Il cardinale Cushing di Boston USA (1944-70) diceva che si vestiva di rosso solo
per i carcerati e per i bambini. I primi perché si sentivano importanti e i
secondi perché si divertivano come quando arrivava babbo natale. L'espressione
mi riporta ad un articolo apparso il 23 luglio 1997 in un Giornale di
Emigrazione, autore Antonino Alessandra indirizzo imprecisato, che si firma al
femminile, ma scrive al maschile. A colpi di clava si abbatte contro un mio
precedente intervento su "Giubileo del 2000" chiedendosi se mi si
addica il titolo di reverendo o don e spaparanzando ai quattro venti che la
Chiesa preti come il sottoscritto non li dovrebbe assolutamente produrre. Mi
sia consentito quindi di affrontare serenamente l'argomento. Il fondatore della
chiesa, cioè Gesù è stato molto semplice ed essenziale in materia. "Il
Figlio dell'uomo non è venuto per essere servito ma per servire ... e voi non
fatevi chiamare Maestri perché uno solo è il Vostro Maestro. Guai a voi che
andate in giro per le piazze ornati di filatterie per farvi riverire dagli
uomini: avete già ricevuto la vostra ricompensa.” Di qui si capisce molto bene
che Gesù vestiva come tutti, la sua carta d'identità lo connotava come figlio
del falegname. E per gli apostoli lo stesso discorso: né rosso zucchetto, né
rocchetto, né mozzetta né bianca papalina. Non risulta dai Vangeli che Gesù
avesse istituito un particolare atelier e sartoria di abbigliamento per i suoi
più intimi. Lo stesso avvenne con vescovi e presbiteri nei primi tre secoli
della chiesa: tunica romana in uso fra le classi medio-basse.
Dal
quarto secolo in poi dopo Costantino titoli nobiliari e vesti di gran pompa in
uso presso gli imperatori passarono pari pari alle gerarchie ecclesiastiche.

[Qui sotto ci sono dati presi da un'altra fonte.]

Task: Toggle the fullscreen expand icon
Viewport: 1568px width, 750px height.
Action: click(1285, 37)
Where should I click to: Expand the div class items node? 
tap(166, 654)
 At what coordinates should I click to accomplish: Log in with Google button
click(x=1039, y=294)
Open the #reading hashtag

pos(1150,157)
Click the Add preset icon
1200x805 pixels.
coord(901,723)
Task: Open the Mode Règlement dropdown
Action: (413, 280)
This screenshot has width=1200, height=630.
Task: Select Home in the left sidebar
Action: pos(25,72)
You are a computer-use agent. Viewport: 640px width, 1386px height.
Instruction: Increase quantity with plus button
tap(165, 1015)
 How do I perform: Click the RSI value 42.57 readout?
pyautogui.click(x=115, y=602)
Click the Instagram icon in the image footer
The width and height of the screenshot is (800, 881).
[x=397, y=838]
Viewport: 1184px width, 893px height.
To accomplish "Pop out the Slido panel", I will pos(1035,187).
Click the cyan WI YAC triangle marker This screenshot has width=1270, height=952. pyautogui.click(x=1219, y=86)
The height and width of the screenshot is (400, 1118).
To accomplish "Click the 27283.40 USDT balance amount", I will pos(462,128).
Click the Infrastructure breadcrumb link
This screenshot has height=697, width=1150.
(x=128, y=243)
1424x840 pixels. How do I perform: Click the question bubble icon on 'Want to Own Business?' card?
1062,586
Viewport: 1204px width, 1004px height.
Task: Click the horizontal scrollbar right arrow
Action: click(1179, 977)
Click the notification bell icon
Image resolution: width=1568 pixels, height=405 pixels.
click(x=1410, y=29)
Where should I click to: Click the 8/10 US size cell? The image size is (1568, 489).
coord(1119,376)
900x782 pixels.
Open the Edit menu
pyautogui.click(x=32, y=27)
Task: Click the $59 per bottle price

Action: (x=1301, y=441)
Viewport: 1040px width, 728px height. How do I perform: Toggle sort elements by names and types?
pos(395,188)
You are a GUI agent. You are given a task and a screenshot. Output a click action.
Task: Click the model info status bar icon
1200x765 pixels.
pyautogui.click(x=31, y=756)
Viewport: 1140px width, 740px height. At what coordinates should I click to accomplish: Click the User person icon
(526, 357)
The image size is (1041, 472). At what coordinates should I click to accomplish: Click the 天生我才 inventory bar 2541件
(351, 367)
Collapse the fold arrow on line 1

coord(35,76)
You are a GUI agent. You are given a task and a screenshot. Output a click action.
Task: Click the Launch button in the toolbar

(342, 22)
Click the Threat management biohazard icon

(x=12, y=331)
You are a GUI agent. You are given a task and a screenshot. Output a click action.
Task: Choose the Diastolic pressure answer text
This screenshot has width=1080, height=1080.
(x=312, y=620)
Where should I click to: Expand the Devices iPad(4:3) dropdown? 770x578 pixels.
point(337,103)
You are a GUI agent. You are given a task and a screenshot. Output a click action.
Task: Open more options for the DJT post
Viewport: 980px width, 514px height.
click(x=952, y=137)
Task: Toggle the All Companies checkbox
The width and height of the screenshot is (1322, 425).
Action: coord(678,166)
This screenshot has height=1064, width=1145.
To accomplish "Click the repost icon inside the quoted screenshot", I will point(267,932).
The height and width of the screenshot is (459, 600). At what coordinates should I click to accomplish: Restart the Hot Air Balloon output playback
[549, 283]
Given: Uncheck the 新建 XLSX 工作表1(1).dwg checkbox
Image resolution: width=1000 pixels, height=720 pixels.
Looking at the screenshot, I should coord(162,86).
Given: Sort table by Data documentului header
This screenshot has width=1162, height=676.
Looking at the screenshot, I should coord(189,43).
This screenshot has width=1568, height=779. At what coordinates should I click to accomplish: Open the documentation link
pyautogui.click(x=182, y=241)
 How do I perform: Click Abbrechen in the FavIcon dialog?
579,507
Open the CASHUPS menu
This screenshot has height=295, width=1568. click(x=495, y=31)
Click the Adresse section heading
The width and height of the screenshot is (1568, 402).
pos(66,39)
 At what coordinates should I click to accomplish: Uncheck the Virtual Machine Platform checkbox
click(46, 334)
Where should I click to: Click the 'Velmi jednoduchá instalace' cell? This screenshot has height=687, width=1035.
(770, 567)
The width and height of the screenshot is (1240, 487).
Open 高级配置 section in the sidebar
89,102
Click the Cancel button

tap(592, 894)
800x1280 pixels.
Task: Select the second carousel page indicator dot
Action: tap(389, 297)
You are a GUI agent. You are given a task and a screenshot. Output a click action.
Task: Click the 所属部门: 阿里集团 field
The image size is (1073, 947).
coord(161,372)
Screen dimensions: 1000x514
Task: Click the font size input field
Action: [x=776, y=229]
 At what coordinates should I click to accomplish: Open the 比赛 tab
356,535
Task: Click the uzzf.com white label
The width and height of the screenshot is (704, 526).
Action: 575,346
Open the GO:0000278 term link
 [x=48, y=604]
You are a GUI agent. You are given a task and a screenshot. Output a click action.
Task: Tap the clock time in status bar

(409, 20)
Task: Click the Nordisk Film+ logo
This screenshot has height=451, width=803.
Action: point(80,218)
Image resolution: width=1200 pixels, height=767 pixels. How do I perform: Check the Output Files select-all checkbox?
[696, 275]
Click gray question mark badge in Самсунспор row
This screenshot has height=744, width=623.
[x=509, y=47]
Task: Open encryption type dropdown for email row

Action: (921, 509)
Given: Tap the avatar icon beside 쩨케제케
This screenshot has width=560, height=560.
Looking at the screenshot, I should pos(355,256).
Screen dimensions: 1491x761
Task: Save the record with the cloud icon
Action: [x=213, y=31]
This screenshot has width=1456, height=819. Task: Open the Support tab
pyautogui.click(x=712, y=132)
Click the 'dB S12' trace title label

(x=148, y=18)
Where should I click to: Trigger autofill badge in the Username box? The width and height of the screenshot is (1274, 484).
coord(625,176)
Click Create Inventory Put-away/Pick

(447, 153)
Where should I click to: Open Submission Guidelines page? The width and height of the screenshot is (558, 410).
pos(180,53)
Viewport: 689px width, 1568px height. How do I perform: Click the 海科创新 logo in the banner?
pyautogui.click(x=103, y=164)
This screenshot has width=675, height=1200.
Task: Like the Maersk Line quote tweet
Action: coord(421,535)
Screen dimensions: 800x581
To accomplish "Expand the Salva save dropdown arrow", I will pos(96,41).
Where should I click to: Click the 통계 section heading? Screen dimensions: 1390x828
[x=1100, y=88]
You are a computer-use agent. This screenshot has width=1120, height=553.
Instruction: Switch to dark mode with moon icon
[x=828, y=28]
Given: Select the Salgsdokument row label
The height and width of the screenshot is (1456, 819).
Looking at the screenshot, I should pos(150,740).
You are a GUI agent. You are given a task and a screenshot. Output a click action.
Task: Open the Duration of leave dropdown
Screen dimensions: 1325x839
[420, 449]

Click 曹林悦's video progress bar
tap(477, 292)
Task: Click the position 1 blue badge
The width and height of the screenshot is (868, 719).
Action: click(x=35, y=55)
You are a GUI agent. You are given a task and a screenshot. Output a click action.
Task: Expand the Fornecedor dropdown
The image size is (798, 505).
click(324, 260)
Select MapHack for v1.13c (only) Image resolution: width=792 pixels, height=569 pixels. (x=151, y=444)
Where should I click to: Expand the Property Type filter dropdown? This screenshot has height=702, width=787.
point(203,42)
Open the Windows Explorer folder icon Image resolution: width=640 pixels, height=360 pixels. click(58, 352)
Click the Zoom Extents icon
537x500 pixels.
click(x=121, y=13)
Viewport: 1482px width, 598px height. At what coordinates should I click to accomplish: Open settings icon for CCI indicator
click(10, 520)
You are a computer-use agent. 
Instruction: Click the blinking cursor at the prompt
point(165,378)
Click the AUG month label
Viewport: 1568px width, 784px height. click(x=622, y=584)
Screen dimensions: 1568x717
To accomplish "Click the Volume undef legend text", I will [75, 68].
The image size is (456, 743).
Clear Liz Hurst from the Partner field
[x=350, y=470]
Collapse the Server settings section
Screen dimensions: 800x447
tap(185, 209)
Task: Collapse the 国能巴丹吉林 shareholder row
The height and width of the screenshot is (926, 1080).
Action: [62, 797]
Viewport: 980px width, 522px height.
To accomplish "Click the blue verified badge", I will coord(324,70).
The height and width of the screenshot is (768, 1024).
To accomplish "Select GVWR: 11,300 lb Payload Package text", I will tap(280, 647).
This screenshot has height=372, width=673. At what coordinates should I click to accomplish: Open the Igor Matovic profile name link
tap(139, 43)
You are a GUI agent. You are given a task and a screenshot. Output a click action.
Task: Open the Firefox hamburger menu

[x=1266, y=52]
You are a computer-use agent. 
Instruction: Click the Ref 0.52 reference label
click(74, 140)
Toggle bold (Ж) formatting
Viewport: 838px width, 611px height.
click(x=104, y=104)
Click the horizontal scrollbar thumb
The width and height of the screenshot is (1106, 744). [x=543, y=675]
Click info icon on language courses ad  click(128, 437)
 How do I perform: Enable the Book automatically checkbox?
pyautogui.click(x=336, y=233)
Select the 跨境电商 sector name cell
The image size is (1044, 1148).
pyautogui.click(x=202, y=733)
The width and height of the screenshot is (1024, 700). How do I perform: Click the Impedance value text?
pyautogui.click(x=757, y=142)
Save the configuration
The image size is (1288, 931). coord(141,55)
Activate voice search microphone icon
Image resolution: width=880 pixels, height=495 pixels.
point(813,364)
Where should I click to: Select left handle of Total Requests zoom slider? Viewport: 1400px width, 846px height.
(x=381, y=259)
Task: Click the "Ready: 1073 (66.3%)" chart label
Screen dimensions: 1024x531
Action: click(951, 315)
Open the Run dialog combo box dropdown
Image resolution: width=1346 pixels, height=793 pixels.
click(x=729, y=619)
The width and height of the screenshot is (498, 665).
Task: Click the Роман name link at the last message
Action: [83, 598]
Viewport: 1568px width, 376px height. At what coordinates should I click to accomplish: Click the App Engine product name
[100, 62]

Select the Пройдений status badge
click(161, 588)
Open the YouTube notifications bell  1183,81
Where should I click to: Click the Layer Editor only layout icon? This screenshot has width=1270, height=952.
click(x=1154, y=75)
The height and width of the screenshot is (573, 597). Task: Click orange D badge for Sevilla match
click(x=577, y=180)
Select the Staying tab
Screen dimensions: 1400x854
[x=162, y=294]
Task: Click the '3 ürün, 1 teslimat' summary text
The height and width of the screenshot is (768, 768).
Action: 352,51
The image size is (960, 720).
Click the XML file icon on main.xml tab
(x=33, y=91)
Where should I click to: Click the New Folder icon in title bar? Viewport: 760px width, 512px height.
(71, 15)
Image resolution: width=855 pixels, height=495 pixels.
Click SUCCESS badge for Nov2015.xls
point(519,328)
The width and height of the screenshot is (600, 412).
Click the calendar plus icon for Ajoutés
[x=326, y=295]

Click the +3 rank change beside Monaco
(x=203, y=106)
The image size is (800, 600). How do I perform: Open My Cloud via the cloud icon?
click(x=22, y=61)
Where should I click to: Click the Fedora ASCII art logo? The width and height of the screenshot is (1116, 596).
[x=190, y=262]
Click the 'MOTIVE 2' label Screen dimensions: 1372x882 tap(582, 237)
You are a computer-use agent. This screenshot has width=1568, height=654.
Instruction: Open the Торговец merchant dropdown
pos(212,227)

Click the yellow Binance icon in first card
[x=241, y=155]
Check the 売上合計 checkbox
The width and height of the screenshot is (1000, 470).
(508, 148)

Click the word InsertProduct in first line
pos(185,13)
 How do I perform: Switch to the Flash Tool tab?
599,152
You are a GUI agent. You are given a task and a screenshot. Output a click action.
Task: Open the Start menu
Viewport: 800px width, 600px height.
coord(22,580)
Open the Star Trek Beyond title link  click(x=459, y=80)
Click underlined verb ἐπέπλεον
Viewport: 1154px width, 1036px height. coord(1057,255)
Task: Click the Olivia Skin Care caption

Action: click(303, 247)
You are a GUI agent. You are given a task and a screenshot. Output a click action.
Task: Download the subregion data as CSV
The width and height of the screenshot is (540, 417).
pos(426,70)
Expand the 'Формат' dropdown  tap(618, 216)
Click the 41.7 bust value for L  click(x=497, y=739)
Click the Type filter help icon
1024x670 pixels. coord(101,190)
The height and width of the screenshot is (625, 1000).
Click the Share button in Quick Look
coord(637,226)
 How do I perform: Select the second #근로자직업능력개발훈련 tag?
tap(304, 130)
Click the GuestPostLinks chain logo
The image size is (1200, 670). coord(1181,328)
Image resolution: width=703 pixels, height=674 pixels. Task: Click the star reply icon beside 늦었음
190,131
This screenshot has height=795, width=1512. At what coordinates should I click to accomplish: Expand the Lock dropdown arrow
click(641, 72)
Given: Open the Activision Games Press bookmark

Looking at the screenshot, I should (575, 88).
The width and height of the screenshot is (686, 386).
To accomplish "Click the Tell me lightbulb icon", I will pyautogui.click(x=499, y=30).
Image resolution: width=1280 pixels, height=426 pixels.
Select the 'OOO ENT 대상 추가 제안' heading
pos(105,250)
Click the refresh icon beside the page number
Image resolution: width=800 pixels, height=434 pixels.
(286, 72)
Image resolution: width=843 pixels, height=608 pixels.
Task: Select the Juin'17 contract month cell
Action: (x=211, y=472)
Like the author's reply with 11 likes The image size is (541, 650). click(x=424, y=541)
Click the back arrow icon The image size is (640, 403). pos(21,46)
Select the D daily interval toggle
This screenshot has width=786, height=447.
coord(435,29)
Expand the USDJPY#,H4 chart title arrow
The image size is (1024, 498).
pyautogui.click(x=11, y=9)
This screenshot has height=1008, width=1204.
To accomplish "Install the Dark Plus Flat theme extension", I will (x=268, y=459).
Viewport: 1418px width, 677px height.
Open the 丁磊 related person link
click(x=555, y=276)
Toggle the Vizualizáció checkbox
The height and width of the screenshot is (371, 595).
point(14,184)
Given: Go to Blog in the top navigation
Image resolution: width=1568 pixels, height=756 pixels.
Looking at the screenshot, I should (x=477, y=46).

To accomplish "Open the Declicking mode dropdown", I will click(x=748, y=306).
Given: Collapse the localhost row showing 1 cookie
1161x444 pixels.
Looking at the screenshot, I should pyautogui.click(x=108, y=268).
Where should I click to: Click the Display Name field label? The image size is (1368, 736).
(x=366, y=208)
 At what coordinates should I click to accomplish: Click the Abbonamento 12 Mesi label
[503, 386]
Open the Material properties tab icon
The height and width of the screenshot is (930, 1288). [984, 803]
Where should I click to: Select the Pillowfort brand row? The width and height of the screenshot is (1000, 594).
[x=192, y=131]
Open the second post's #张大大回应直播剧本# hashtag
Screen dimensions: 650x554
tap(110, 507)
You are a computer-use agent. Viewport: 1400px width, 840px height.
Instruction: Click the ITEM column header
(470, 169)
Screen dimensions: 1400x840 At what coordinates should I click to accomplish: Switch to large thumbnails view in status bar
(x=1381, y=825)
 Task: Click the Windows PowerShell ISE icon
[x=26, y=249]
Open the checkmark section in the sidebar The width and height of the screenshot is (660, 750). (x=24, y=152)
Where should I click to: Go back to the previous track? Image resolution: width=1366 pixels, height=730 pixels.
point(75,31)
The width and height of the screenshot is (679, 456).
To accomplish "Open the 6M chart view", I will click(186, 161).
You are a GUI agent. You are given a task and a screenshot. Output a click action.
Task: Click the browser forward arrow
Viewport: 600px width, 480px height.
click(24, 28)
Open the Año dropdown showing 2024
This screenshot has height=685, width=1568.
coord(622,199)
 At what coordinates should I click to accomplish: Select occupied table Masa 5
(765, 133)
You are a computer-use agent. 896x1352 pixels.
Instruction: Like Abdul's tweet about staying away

(Per i preti ultimo rango della categoria, si poteva anche giustificare la
lunga tunica per via della decenza, dal momento che i barbari calati dal nord
indossavano corte vesti senza mutande). Ed ecco così che il Papa si fece
chiamare "Sua Santità". Versione sacrale e festiva dell'appellativo
"Servo dei servi di Dio" e con Paolo II (1470) si appropriò della
tunica di color bianco con baciamano dell'anello e della pantofola, tipico
gesto dell'imperatore nei confronti degli schiavi. Si fece chiamare pure
Vicario di Cristo, titolo riservato a Costanzo II imperatore d’Oriente (340
d.C.) preteso poi dal Vescovo di Roma. Che si fece chiamare pure Sommo
Pontefice, titolo in precedenza riservato solo agli imperatori romani pagani e
abolito da Graziano imperatore d’Occidente (380 d.C.) e quindi anche in questo
caso rivendicato dal Vescovo di Roma. E i cardinali romani si fecero chiamare
"Sua Eminenza" rubando un titolo che nel Medioevo veniva riservato al
Re di Francia, loro attribuito definitivamente con decreto di Urbano VIII
(1630). E qui tunica pure, ma di color rosso, già prescritto dal su citato
Paolo II. E i vescovi si fecero chiamare "Sua Eccellenza" titolo
riservato al sovrano ancora dall'età dei Longobardi e Franchi (500 d. C). Nel
Regno d'Italia venne esteso anche ai "grandi ufficiali", ma poi per
amore di giusta democrazia e uguaglianza fu abolito (1945). Legittimato invece
nella chiesa nuovamente con decreto di Pio XI (1930), anzi distribuito anche ai
patriarchi, prelati a flocculis (dal fiocchetto), ai nunzi. Ma qui con tunica
di color violaceo, sempre secondo i dettami di Paolo lI. E i prelati si fecero
chiamare "Monsignori", dal francese "Mio signore", titolo
riservato ai Re e adottato per gli ecclesiastici benemeriti dai Papi di
Avignone (1315-76). E I preti di prima categoria si fecero chiamare
"Reverendi", titolo rivendicato già nel Codice di Teodosio (438),
riservato ai cittadini eccellenti. Ripreso anche da Dante che nel Paradiso
(Capo XIX, 102) chiamò reverendi persino i romani tutti, usurpazione che gli
ecclesiastici subito contestarono. Ed anche per loro un distintivo, tunica
lunga, ma di color nero, obbligatoria dal Concilio di Trento (1560), dal 1964
sostituibile in caso di necessità con il clergyman, completo di giacca e
pantaloni neri, colletto bianco. Come si vede tanti titoli e colori diversi
secondo dignità. E i preti di seconda categoria si fecero chiamare
"Don" dal latino "Dominus", signore, per notificare a tutti
da che parte stavano: dei Borboni spagnoli e siciliani. E i preti di terza
categoria si fecero chiamare "Padre", appellativo comunque già vicino
alla realtà, potendo rivestire una funzione di guida spirituale.
E
gli ecclesiastici di ultima categoria si fecero chiamare "Frati",
proprio per questo ritenuti i più popolari. In effetti l'appellativo si
riferisce a San Francesco (1200) che chiamò i suoi seguaci "fratelli "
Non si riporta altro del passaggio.